**What is required:** Take the listing below and output it exactly, with no images.

**The data:**

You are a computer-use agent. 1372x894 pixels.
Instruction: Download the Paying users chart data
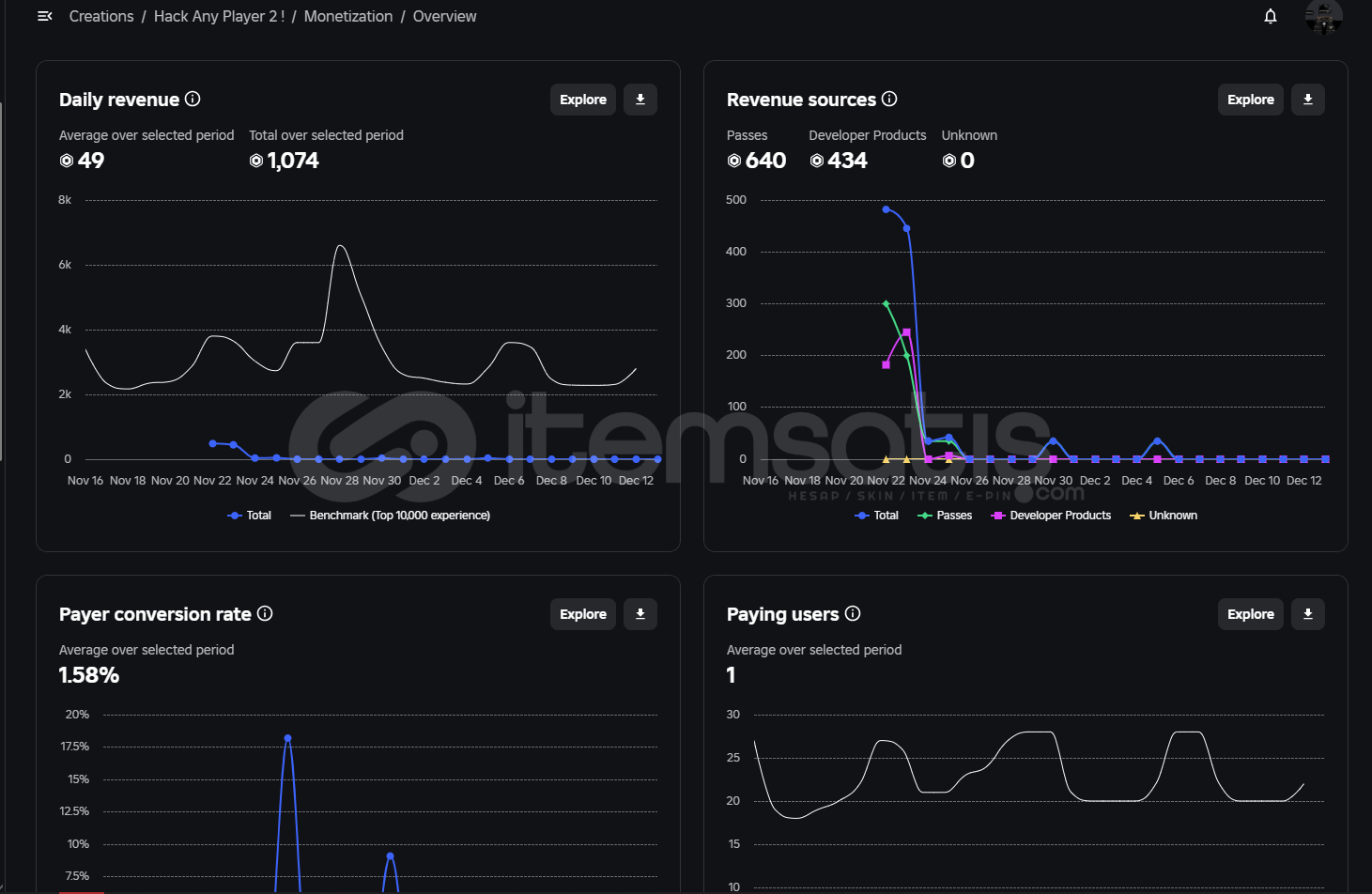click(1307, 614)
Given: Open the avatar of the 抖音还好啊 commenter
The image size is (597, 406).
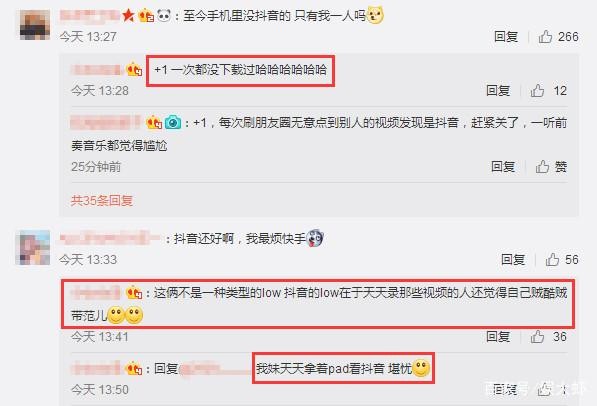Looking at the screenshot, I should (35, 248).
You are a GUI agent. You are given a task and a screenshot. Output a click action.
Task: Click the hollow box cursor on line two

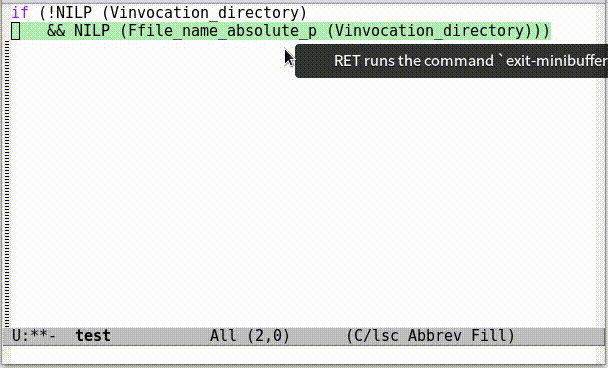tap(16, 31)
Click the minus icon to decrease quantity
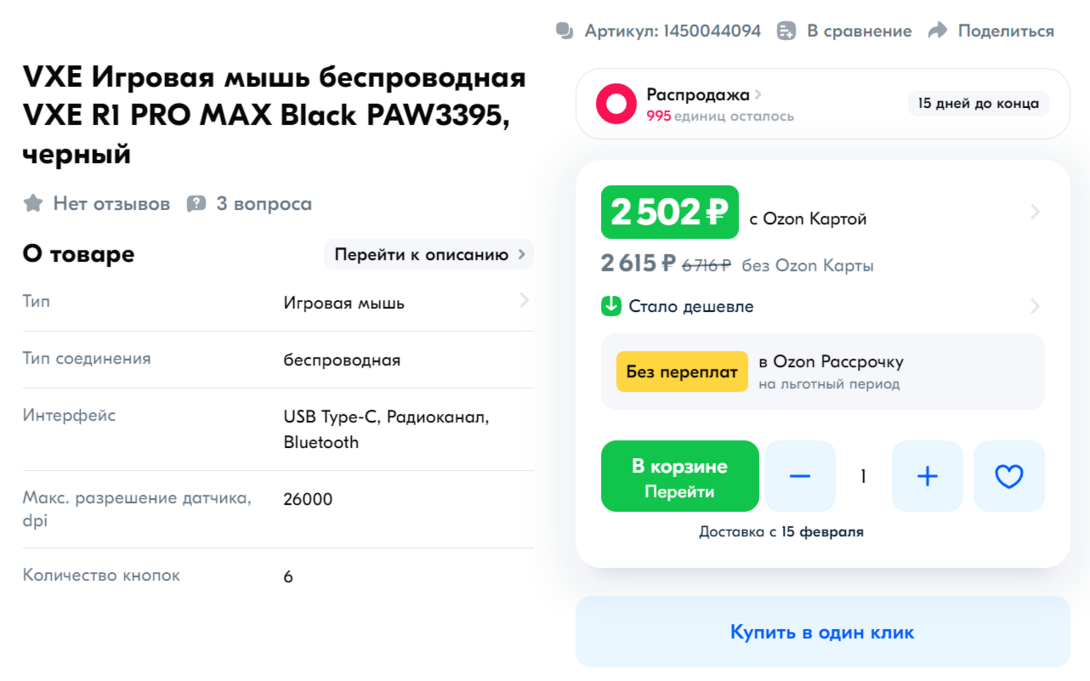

**Problem solution:**
You are a computer-use agent. 1372x894 pixels.
Instruction: Download the Paying users chart data
click(1307, 614)
Given: Open the avatar of the 抖音还好啊 commenter
The image size is (597, 406).
Looking at the screenshot, I should (35, 248).
You are a GUI agent. You are given a task and a screenshot. Output a click action.
Task: Click the hollow box cursor on line two

tap(16, 31)
Click the minus icon to decrease quantity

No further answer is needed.